Managing Emotions to Learn from Failure
I once had a painful experience from which I learned a great deal, and it motivated me to share with you the insight I gained. If you are a normal person, you will have obstacles, setbacks, and outright failures. For some people these sting like the dickens; for others they lead to total collapse. Part of what I want to help you with is how to be better prepared not only to expect to deal with some failure, but to be better able to deal with it when it comes, and to actually derive some good from it. But this is not as easy as just saying it, as I was to find out myself.
I had always taught my management students not to be discouraged by failure, that we learn more from our failures than our successes. I had even said that failure is often the fire that tempers the steel of one’s learning and street savvy. Then I got the opportunity to test the wisdom of those words myself when I received a phone call from my father about twelve years ago. He told me that the family business that he had created twenty-odd years ago was in trouble. When I found out how much trouble, I told him he needed to notify creditors and close the business immediately. The business was closed, and due to director’s guarantees to creditors, he lost his personal wealth.
My father exhibited a number of worrying emotions. There were numbness and disbelief that this business he created and managed for all those years was gone. There was some anger toward the economy, competitors, and creditors. Stronger emotions than anger were guilt and self-blame. He felt guilty that he had caused the failure of the business; guilty that the business could no longer be passed on to my brother; and guilty that not only had he failed as a businessman, but felt that he had failed as a father. This caused him great distress and anxiety. He felt the situation was hopeless, and he became withdrawn and at times depressed. His emotional state caused the rest of the family great distress and anxiety.

### Dataset excerpt
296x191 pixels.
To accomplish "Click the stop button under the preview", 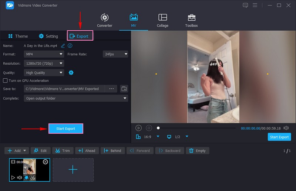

### Directive A
Please print the passage of the essay on learning from failure between "Managing Emotions to" and "find out myself.", inclusive.
### Directive B
In the essay on learning from failure, whom or what did the father feel anger toward? List each one.
### Directive C
According to the essay on learning from failure, what did the author tell the father to do once the extent of the business's trouble was known?

### Finished answer A
Managing Emotions to Learn from Failure
I once had a painful experience from which I learned a great deal, and it motivated me to share with you the insight I gained. If you are a normal person, you will have obstacles, setbacks, and outright failures. For some people these sting like the dickens; for others they lead to total collapse. Part of what I want to help you with is how to be better prepared not only to expect to deal with some failure, but to be better able to deal with it when it comes, and to actually derive some good from it. But this is not as easy as just saying it, as I was to find out myself.

### Finished answer B
- the economy
- competitors
- creditors

### Finished answer C
To notify creditors and close the business immediately.